Long term abuse of alcohol can lead to dilated cardiomyopathy due to the direct toxic effects of alcohol on heart muscle.
Doxorubicin is a chemotherapeutic agent that works by intercalating DNA. The most serious adverse effect of doxorubicin use is heart damage, including dilated cardiomyopathy.
Cocaine is known to block the reuptake of norepinephrine and dopamine at nerve endings, which can increase sympathetic responses in the body, including increase in heart rate and blood pressure. Acute cocaine use also has vasoconstrictive properties in the coronary arteries. Although the exact mechanism of cocaine-related cardiomyopathy is not yet understood, it is thought that ischemic damage and chronic adrenergic stimulation may play a role.
Wet beriberi is caused by thiamine (B1) deficiency and is characterized by cardiac involvement and peripheral edema. Wet beriberi can cause dilated cardiomyopathy due to progressive cardiac damage.
Hemochromatosis is a disease characterized by excessive accumulation of iron in the body, most of which becomes deposited in organs such as the liver, pancreas, joints and heart. Hemosiderin deposition in the heart can cause either dilated or restrictive cardiomyopathy.
Coxsackie B virus is a picornavirus that can cause myocarditis, leading to dilated cardiomyopathy.
Chagas disease is caused by an infection by the protozoan parasite Trypanosoma cruzi. This protozoa can spread systemically to the muscles, including myocardium. The heart is the most commonly affected organ in patients with chronic Chagas disease and can cause marked bilateral ventricular enlargement, leading to dilated cardiomyopathy.
Dilated cardiomyopathy occurs more frequently in pregnancy, usually late in gestation to several months postpartum, and is called peripartum cardiomyopathy.
The S3 heart sound is an extra heart sound that follows the normal lub-dub (S1 and S2) heart sound in early diastole.

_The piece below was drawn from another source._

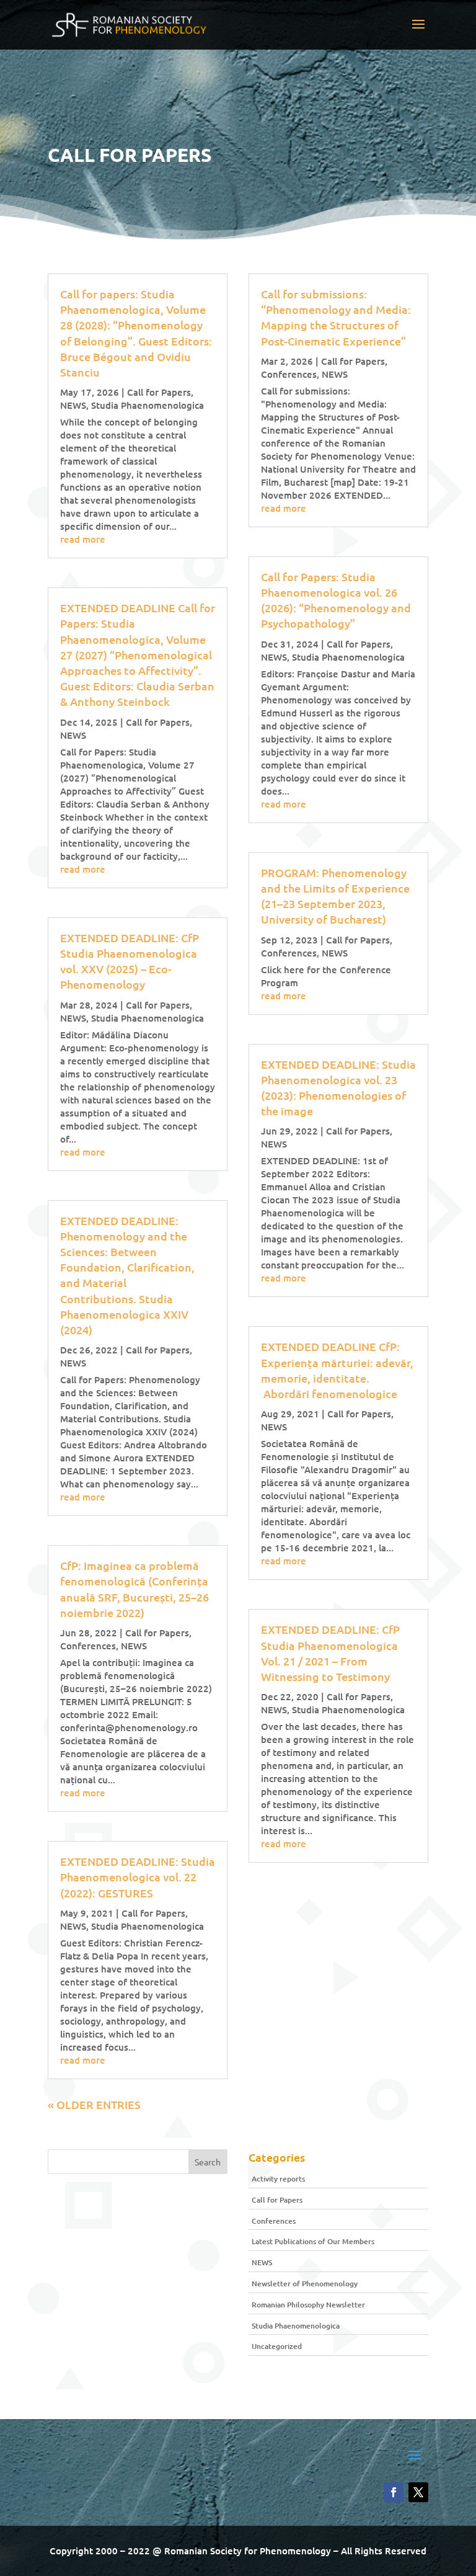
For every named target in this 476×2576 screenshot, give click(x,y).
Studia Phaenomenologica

S3 is thought to be caused by turbulent blood flow between the walls of the ventricles as blood flows from the atria in volume overloaded hearts.
Dilated cardiomyopathy is characterized by eccentric hypertrophy caused by volume overload in the heart. In eccentric hypertrophy, cardiac sarcomeres are added in series, as opposed to parallel, which occurs in concentric hypertrophy.